5.        Emphasising ‘normative’ behaviour at the expense of authentic Self

My bugbear:
I was constantly encouraged to conform to neuronormative standards meaning I had to mask and/or suppress my authentic self – e.g., stimming, sensory seeking, or other natural behaviours – that staff thought were “undesirable” or “difficult”.

Impact:
This suppresses authentic self-expression, erodes self-esteem, and fosters internalised shame, sometimes leading to meltdowns or trauma. I lost trust in my Self, and I didn’t know who I was anymore – this takes a long, long time to get back!

Solutions:
·      Recognise autism and neurodiversity as natural variations, valuing all ways of being.

·      Create spaces where sensory-seeking and self-expression are accepted and supported.

·      Prioritise environments that meet emotional, communicative and sensory needs rather than forcing conformity.

Embracing therapeutic love in practice (Quinn, 2025)

Staff must reckon with the damaging effects of objectification and behaviour-centred models, replacing them with a foundation rooted in therapeutic love (Quinn, 2025 – DM me for the paper). This goes beyond superficial kindness; it embodies an authentic, compassionate commitment to recognising and honouring everyone’s humanity.

Therapeutic love invites us to see every person as inherently valuable, deserving of respect, acceptance, and genuine connection. It means cultivating empathy, patience, and humility – accepting that behaviour is often a manifestation of trauma, underlying needs, fears, and experiences that demand understanding rather than correction. When practice is guided by love, the focus shifts from merely managing behaviours to creating environments where individuals feel safe, seen, and valued for who they truly are.

Incorporating therapeutic love into our work involves mindfulness – listening deeply, validating feelings, and fostering trust. It challenges us to move beyond objective assessments and scripted interventions, instead engaging in relational acts of kindness and recognition that affirm the person’s dignity.
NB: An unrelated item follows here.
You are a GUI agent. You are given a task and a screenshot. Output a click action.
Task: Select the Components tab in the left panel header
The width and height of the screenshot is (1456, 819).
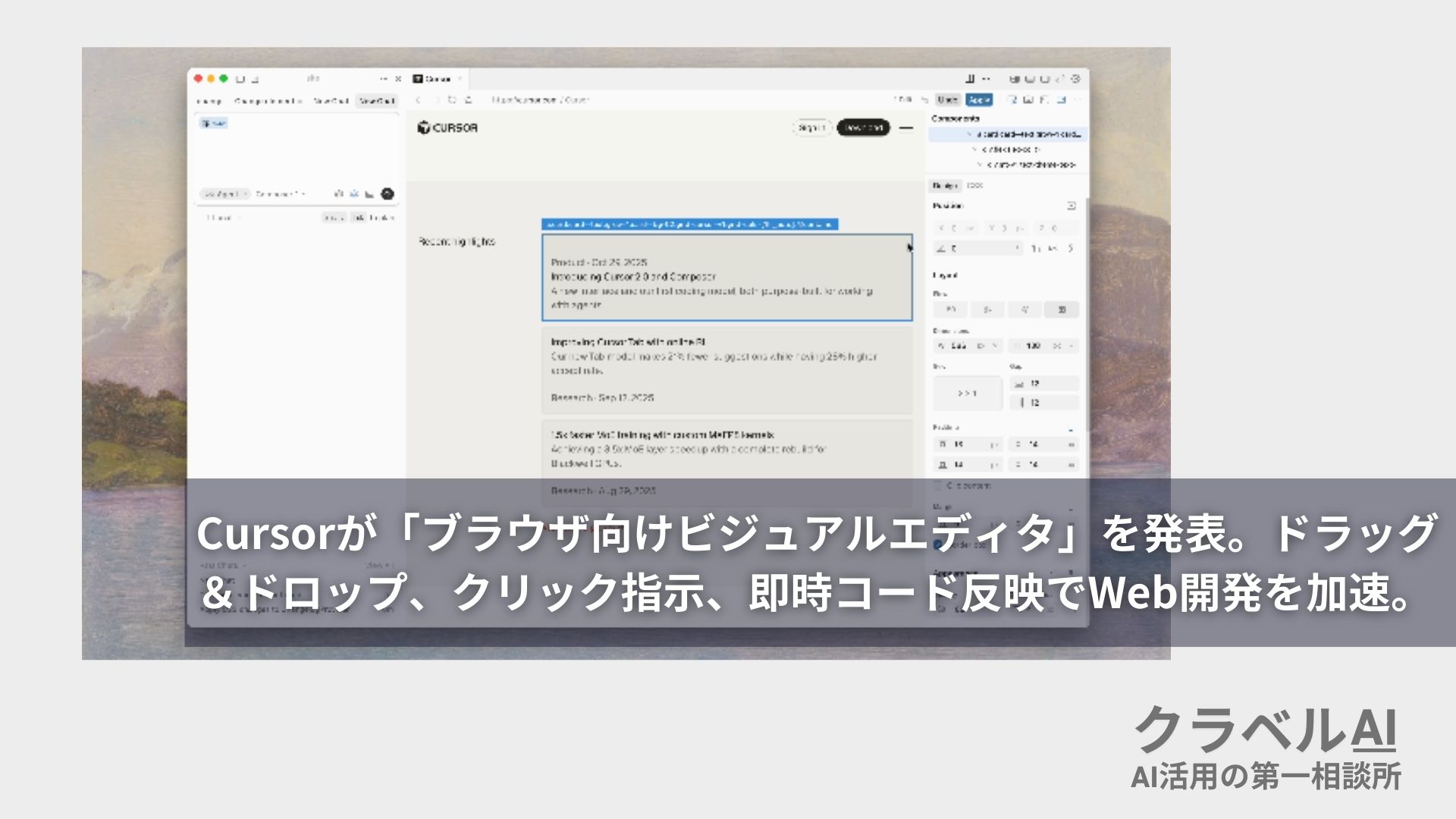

It calls on us to see neurodivergence as a natural part of human variation, honouring authentic self-expression without shame or attempt to erase difference.

Ultimately, embracing therapeutic love transforms our approach from one of control and correction to one of partnership, compassion, and genuine care. It helps dismantle systems of objectification and behavioural coercion, paving the way for support practices that truly respect human rights, promote well-being, and nurture the full potential of every individual. When professionals operate from a place of love, they become not just caregivers, but allies and witnesses to the unique human journey of each person they serve.